Under the patronage of His Highness Sheikh Mohammad Bin Rashid Al Maktoum, Crown Prince of Dubai and UAE Minister of Defense, The American University in Dubai held its eight graduation ceremony on Monday the 6th of June 2005.
Ms. Christiane Amanpour, CNN's Chief International Correspondent was the guest speaker in this graduation ceremony that awarded bachelor degrees in Business Administration, Engineering, Information technology, Visual Communication and Interior Design as well as Master's Degrees in Business Administration to the class of 300 graduating students.
Christiane Amanpour's reputation as a world-class correspondent began with her reporting on the dramatic changes occurring in central Europe during 1989 and 1990. During her assignment in the Persian Gulf, she covered the Gulf War - - from Iraq's invasion of Kuwait in 1990 to the U.S. bombing of Baghdad and the Kurdish refugee crisis on the Iran/Iraq border that persisted after the cease-fire. She also covered the break-up of the Soviet Union in 1991 and subsequent war in Tbilisi. In December 1992, Ms. Amanpour briefly left the former Yugoslavia to report live from the shores of Mogadishu, Somalia, as U.S. troops launched Operation: Restore Hope.
Ms. Amanpour reported on most crises from many of the world's hotspots. Her assignments ranged from exclusive interviews with numerous world leaders to reporting from the heart of war zones.
Her high profile interviews included exclusives with President Jacques Chirac prior to the 2003 conflict in Iraq and with Prime Minister Tony Blair, with whom she also secured the first interview after September 11, 2001. Ms. Amanpour interviewed Prime Minister Mahmoud Abbas during a state visit to Washington in 2003, secured the first ever interview with Jordan's new monarch, King Abdullah, in May 1999 and was the last journalist to interview the King's father days before his death. Other interviews include President Musharraf during the war against Afghanistan in 2001, Chairman Arafat and ex-Prime Minister Barak during the heightened Middle East peace negotiations in 2000 and Mikhail Gorbachev in November 1999 for the 10th anniversary of the fall of communism, as well as an exclusive with Mrs. Hillary Rodham Clinton in May 1999 and with President Khatami in December 1997.
For her reporting from the Balkans, Amanpour received a News and Documentary Emmy, two George Foster Peabody Awards, two George Polk Awards, a Courage in Journalism Award, a Worldfest-Houston International Film Festival Gold Award and the Livingston Award for Young Journalists. She also was named 1994 Woman of the Year by the New York Chapter of Women in Cable and Telecommunications, and she helped the network win a duPont Award for its coverage of Bosnia and a Golden CableACE for its Gulf War coverage.

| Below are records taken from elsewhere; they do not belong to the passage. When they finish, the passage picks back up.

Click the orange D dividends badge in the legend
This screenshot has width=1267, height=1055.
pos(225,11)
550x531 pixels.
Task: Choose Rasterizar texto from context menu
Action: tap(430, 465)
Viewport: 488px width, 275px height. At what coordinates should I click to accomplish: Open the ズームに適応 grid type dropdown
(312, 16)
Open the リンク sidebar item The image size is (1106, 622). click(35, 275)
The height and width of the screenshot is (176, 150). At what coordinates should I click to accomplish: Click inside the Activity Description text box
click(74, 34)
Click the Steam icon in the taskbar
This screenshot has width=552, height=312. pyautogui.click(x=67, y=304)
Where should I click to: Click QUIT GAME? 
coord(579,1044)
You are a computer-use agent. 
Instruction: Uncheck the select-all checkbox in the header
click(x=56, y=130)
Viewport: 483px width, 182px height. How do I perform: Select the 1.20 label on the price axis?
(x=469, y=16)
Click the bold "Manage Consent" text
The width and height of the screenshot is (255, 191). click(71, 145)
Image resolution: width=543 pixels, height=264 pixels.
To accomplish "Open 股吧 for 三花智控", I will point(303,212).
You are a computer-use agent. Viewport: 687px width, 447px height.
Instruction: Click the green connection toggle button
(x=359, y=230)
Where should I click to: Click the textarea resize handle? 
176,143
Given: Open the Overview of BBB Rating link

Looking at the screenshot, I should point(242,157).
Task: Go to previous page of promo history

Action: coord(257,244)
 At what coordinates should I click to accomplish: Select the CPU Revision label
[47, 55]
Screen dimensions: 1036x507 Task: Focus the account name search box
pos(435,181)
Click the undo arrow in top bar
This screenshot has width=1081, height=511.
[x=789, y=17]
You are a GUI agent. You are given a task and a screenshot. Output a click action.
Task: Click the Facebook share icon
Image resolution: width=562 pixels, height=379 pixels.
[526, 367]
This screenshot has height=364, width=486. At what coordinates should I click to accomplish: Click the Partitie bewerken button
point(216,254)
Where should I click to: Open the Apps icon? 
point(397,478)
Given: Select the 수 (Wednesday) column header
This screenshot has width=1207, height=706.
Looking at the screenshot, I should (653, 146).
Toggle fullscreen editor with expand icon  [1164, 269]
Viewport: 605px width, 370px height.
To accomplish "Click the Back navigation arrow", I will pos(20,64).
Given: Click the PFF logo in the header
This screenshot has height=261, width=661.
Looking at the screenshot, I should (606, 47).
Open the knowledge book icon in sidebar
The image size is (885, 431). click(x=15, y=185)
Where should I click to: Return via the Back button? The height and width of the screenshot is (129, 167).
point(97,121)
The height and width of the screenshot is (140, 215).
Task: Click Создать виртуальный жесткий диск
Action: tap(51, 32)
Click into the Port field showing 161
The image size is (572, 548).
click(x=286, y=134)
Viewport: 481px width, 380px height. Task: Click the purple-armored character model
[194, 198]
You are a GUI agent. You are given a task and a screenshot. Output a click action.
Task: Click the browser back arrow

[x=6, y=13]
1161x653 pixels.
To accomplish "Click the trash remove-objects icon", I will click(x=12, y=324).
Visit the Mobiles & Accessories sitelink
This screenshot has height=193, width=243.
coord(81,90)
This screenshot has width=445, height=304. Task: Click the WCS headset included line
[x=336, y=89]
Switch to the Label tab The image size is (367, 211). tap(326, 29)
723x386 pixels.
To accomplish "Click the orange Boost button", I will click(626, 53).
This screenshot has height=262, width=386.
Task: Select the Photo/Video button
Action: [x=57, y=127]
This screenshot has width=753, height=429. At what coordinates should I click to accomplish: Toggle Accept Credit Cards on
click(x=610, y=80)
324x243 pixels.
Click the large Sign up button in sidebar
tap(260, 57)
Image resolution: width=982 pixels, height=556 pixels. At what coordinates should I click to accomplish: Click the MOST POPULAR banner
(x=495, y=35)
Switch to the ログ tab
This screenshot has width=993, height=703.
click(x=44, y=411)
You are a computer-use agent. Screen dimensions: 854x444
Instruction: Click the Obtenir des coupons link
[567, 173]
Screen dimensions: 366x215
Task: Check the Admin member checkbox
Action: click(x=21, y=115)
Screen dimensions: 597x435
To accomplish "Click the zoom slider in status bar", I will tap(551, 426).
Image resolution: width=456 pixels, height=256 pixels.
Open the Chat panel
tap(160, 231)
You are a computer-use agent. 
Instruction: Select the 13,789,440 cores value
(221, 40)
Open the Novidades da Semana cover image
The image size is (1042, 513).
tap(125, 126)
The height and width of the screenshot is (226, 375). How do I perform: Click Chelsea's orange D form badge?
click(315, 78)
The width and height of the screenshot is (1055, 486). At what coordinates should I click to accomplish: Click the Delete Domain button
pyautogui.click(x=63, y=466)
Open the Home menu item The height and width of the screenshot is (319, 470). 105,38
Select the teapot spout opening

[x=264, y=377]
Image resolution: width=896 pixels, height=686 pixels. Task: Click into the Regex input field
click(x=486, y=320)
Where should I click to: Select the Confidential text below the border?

Christiane Amanpour has been awarded a number of other prizes, including a another Emmy for her documentary "Struggle for Islam" the 2002 Edward R. Murrow Award for Distinguished Achievement in Broadcast Journalism; the Sigma Chi Award (SDX) for her reports from Goma, Zaire; two George Polk Awards for her coverage of Bosnia in 1994 and for her work on the CNN International special "Battle for Afghanistan" in 1997 to name but a few.
Amanpour's 1991 Gulf War reporting also received the Breakthrough Award from Women, Men and Media. Her contribution to the 1985 four-week series, " Iran: In the Name of God," helped CNN earn its first duPont award.
Mr. Elias Bou Saab, AUD's Vice President said that "the university was privileged to host Ms Amanpour as the graduation guest speaker in light of the university's preeminent official launch of the School of Media and journalism, a step that was taken as a result of the directives of His Highness Sheikh Mohammad Bin Rashid Al Maktoum, the university's patron."